=== Given data ===
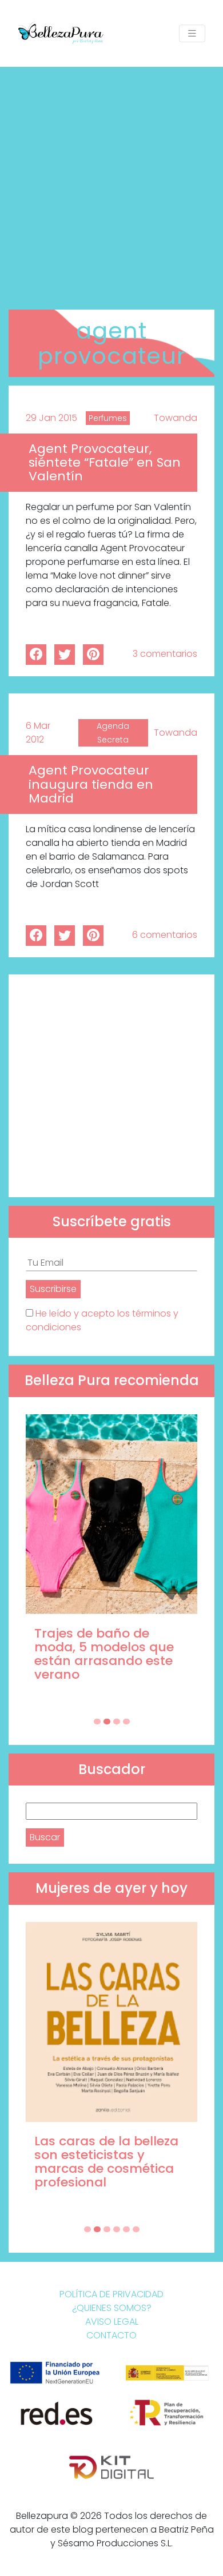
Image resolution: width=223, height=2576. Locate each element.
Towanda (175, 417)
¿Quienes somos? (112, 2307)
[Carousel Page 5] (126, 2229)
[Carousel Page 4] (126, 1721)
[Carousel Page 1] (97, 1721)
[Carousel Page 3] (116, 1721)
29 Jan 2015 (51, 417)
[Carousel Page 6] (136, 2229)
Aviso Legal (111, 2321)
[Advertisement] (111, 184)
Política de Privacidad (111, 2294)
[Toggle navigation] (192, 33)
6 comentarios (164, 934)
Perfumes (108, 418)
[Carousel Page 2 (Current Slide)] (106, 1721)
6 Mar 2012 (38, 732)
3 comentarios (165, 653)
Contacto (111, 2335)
===
> _Problem_: For this exercise, copy every line of the data that holds "Carousel".

> _Solution to this exercise_:
[Carousel Page 5] (126, 2229)
[Carousel Page 4] (126, 1721)
[Carousel Page 1] (97, 1721)
[Carousel Page 3] (116, 1721)
[Carousel Page 6] (136, 2229)
[Carousel Page 2 (Current Slide)] (106, 1721)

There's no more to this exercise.